:: Given records ::

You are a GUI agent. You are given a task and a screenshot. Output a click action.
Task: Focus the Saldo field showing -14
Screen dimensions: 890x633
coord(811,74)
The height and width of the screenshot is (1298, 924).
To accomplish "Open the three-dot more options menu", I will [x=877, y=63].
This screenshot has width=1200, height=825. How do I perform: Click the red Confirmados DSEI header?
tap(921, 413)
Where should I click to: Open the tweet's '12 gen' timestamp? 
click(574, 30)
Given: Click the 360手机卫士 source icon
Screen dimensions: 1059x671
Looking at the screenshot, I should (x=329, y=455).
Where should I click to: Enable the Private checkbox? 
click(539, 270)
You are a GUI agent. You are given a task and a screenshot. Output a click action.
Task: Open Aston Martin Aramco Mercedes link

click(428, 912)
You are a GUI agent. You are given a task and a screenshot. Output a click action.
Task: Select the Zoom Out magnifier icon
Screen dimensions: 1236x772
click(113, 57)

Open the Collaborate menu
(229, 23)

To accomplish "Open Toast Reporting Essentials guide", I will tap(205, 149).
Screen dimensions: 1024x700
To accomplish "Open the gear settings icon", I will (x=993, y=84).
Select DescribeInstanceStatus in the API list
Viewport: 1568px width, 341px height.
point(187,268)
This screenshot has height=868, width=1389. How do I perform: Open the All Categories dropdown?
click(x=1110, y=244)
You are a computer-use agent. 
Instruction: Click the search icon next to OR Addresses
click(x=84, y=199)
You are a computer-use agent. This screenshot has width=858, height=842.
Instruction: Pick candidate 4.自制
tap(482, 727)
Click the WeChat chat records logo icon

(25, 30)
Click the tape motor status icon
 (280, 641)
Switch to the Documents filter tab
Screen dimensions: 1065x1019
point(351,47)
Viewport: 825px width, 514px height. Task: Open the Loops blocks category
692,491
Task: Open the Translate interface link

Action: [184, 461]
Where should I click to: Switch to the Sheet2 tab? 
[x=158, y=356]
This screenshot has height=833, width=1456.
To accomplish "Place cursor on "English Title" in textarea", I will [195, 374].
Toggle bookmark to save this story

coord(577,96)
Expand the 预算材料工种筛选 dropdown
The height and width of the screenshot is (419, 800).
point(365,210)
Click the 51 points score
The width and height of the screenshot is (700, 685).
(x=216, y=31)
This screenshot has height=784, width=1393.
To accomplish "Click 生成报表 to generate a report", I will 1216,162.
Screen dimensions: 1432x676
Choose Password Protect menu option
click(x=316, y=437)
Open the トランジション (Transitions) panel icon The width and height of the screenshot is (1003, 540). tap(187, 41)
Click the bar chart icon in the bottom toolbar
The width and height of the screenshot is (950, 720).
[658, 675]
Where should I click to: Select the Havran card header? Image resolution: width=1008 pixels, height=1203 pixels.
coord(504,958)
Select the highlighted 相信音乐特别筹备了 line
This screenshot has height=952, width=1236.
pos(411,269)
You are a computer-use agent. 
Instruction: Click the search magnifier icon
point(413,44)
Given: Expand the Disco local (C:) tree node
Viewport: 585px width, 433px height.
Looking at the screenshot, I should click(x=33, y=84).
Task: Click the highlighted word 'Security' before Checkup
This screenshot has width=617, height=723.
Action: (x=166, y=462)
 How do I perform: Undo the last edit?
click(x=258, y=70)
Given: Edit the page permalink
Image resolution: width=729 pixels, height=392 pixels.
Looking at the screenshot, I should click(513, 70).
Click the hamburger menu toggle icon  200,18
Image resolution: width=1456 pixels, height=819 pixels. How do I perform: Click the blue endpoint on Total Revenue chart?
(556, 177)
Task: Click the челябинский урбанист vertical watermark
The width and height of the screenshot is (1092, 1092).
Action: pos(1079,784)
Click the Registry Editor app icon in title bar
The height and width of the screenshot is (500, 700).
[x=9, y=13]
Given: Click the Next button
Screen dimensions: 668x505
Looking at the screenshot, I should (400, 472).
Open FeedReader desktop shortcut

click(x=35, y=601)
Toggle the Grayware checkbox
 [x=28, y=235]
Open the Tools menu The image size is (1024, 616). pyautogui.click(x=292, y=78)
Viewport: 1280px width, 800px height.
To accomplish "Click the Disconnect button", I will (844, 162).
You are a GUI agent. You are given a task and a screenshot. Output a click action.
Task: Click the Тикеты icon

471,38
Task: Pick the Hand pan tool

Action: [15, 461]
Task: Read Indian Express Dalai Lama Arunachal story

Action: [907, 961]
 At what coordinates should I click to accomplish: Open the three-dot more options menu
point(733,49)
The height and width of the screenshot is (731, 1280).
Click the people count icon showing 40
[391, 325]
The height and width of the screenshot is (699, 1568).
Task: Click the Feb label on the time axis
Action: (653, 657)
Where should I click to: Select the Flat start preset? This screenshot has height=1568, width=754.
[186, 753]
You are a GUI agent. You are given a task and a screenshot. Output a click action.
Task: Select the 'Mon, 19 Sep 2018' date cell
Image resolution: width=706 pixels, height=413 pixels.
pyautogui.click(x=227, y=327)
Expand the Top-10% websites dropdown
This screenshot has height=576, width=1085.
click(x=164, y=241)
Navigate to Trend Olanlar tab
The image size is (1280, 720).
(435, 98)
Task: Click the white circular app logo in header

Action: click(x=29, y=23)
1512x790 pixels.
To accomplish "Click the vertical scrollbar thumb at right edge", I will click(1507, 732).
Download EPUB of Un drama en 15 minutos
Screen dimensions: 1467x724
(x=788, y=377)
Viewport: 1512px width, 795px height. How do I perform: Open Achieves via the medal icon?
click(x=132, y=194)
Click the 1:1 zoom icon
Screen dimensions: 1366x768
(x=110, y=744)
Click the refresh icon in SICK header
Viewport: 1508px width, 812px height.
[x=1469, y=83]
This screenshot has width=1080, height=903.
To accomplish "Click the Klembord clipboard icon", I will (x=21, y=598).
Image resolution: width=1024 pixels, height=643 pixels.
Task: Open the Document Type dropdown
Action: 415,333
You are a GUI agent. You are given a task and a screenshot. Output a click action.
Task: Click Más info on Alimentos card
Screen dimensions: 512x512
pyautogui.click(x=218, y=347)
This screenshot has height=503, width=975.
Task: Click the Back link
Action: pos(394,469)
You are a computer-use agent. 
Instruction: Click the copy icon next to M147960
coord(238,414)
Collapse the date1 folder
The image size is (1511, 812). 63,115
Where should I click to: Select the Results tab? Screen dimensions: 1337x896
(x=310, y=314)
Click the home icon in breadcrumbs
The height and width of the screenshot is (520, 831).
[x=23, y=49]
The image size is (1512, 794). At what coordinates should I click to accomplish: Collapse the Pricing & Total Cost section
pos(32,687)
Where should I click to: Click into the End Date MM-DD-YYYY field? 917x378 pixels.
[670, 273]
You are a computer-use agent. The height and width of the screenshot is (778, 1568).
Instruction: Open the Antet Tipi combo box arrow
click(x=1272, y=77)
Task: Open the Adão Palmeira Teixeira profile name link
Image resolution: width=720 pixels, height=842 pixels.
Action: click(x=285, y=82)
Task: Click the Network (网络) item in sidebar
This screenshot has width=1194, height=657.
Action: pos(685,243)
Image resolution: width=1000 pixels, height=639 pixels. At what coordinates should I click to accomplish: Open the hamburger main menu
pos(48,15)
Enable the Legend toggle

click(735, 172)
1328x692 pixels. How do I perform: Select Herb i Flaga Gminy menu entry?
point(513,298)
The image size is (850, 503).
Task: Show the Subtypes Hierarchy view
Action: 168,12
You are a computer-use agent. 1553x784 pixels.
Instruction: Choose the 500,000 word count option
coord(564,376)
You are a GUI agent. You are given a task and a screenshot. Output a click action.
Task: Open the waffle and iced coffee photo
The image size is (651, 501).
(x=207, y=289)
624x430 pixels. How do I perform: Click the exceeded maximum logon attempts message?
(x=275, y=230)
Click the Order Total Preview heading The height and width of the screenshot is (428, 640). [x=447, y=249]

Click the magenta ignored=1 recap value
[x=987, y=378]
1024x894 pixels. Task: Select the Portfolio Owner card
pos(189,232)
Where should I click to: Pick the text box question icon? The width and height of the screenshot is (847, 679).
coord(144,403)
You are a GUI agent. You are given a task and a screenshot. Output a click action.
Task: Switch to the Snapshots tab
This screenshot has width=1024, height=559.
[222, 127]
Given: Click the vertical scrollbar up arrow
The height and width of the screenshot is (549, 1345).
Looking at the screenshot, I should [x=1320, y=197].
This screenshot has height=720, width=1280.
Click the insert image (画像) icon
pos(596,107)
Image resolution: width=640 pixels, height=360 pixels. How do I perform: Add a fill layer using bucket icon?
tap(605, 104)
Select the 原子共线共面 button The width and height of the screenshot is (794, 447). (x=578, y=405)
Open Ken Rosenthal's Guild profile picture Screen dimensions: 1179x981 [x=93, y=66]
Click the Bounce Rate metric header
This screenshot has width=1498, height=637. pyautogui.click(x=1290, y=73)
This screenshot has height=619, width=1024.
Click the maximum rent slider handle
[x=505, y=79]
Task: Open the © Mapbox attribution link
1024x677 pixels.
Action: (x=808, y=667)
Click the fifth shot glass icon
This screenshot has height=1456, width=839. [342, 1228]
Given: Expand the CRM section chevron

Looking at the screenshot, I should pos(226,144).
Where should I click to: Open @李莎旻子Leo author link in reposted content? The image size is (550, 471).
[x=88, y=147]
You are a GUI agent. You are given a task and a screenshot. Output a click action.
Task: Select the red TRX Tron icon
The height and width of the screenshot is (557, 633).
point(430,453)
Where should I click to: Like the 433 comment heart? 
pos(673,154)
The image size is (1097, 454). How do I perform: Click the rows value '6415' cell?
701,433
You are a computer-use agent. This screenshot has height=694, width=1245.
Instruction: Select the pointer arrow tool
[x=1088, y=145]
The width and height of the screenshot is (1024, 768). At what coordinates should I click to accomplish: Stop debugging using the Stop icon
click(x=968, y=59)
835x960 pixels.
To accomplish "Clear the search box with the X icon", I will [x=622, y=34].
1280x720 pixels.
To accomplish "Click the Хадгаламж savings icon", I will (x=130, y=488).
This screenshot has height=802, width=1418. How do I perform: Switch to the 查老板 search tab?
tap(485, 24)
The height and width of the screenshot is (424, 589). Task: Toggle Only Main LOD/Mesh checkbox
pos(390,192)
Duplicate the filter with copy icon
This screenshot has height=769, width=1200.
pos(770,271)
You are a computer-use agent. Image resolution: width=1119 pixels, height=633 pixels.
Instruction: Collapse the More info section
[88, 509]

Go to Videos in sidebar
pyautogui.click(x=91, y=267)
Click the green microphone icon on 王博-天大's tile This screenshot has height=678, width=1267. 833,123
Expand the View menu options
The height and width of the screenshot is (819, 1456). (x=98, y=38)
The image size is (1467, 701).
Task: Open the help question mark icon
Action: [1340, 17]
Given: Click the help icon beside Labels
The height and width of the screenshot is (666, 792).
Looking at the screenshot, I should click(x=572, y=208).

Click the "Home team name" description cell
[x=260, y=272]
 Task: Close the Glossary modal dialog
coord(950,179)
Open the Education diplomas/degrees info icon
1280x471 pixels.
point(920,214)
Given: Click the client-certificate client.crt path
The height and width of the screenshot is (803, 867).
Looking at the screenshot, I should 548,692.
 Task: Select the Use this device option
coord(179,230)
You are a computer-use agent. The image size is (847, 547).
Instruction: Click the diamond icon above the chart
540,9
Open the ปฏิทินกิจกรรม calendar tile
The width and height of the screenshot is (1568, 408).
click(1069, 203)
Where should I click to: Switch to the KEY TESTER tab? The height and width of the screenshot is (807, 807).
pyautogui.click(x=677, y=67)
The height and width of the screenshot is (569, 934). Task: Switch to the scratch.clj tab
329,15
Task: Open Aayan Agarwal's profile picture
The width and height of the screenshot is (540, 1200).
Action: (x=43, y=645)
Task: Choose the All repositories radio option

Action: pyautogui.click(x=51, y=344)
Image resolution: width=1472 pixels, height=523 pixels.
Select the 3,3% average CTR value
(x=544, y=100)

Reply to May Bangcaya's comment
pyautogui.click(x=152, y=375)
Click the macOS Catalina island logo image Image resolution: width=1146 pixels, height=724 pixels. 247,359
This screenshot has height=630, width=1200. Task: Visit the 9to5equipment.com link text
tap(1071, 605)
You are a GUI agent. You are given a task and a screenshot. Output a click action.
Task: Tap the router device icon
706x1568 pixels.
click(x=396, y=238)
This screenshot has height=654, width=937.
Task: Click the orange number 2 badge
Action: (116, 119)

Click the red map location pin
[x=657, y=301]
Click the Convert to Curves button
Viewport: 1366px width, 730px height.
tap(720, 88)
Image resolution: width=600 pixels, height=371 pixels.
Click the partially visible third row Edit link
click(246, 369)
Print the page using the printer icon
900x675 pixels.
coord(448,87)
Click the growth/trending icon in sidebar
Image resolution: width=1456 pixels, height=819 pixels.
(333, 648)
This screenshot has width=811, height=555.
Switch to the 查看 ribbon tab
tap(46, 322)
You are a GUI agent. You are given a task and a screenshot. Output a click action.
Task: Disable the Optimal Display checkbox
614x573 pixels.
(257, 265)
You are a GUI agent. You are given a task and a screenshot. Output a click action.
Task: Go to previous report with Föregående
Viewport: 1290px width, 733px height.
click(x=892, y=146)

:::

Prompt> Take every line from the data that includes the word "filter".

Solved problem>
Switch to the Documents filter tab
Duplicate the filter with copy icon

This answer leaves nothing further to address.